The Law Governing America’s Most Important, and Intrusive, Foreign Intelligence Collection Program
About This Course
Electronic surveillance represents the most important foreign intelligence collection tool available to the U.S. government. Correspondingly, the ability to surveil constitutes one of those activities most susceptible to abuse by a government against its citizens. In the U.S., the government’s use of electronic surveillance is highly regulated and can be conducted for only two purposes. It permits surveillance and other intrusive activities in the United States, both with and in limited circumstances, without a court order. This course will teach you everything you didn’t know about FISA and its origins, as well as what lies ahead for FISA in the aftermath of the Inspector General’s report.
About the Presenters
George W. Croner, Esq.

_____

Tasks:
A. Rewrite the FISA course description from "The Law Governing" to "Inspector General’s report.", replacing "FISA" with "the statute".
B. Extend the FISA course description past its final line.

_____

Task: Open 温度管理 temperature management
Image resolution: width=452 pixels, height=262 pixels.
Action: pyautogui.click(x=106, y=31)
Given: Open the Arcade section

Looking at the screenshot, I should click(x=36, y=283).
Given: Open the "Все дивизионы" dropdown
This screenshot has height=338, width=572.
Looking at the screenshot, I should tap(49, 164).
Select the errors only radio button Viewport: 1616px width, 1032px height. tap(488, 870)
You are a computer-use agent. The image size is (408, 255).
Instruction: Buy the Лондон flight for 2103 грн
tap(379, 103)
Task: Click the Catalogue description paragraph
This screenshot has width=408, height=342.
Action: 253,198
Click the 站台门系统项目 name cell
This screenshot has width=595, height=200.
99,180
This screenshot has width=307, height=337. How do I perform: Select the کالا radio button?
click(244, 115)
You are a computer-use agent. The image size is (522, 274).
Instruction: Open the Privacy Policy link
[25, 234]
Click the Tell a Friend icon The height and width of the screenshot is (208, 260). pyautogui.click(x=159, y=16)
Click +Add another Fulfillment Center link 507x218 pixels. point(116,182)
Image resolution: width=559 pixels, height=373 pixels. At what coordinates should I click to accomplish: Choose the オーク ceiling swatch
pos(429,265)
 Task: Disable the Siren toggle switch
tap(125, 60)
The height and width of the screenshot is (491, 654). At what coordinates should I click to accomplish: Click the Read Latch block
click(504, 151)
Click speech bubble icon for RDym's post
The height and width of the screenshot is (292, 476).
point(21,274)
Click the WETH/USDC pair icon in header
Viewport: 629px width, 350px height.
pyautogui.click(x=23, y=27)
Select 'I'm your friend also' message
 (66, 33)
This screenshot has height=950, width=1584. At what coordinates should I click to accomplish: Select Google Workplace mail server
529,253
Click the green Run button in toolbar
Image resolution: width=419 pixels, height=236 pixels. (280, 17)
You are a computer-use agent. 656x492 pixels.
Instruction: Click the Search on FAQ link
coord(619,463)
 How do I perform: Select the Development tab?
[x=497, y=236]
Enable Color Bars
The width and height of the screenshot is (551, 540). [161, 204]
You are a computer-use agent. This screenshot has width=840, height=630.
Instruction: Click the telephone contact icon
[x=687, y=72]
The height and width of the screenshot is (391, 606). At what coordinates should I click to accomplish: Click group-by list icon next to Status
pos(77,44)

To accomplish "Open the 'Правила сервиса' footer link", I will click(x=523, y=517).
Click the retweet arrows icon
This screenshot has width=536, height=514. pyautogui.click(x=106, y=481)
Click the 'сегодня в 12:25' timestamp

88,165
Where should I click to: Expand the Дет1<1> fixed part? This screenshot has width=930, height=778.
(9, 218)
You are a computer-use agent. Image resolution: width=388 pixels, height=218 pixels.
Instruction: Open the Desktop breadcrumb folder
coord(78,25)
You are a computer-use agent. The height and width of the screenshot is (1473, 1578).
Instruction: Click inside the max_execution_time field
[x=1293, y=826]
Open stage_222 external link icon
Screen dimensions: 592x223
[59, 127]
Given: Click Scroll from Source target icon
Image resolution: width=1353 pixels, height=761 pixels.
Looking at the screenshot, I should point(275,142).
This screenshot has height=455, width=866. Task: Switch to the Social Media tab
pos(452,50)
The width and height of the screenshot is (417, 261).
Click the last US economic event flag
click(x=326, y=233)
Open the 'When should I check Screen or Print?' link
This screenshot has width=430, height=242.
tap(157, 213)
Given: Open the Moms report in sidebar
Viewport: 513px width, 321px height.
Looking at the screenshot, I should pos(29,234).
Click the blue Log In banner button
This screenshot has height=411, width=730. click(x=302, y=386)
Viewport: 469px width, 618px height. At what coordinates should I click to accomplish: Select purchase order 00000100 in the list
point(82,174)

_____

Response list:
A.
The Law Governing America’s Most Important, and Intrusive, Foreign Intelligence Collection Program
About This Course
Electronic surveillance represents the most important foreign intelligence collection tool available to the U.S. government. Correspondingly, the ability to surveil constitutes one of those activities most susceptible to abuse by a government against its citizens. In the U.S., the government’s use of electronic surveillance is highly regulated and can be conducted for only two purposes. It permits surveillance and other intrusive activities in the United States, both with and in limited circumstances, without a court order. This course will teach you everything you didn’t know about the statute and its origins, as well as what lies ahead for the statute in the aftermath of the Inspector General’s report.

B.
Foreign Policy Research Institute
Practice Area: Government Law
From 1984 through 1988, while holding the highest security clearance authorized by the U.S. government (TS/SCI), Mr. Croner served in the Operations Division of the Office of General Counsel at the National Security Agency (NSA) which had legal oversight responsibility for NSA’s signals intelligence (SIGINT) operations, including compliance with the Foreign Intelligence Surveillance Act (FISA). During this same period, Mr. Croner also was NSA’s principal litigation counsel and, in that capacity, represented NSA’s interests in a variety of litigation matters implicating the security interests of NSA’s SIGINT operations including: Westmoreland v. CBS (the defamation lawsuit brought by General William Westmoreland that ...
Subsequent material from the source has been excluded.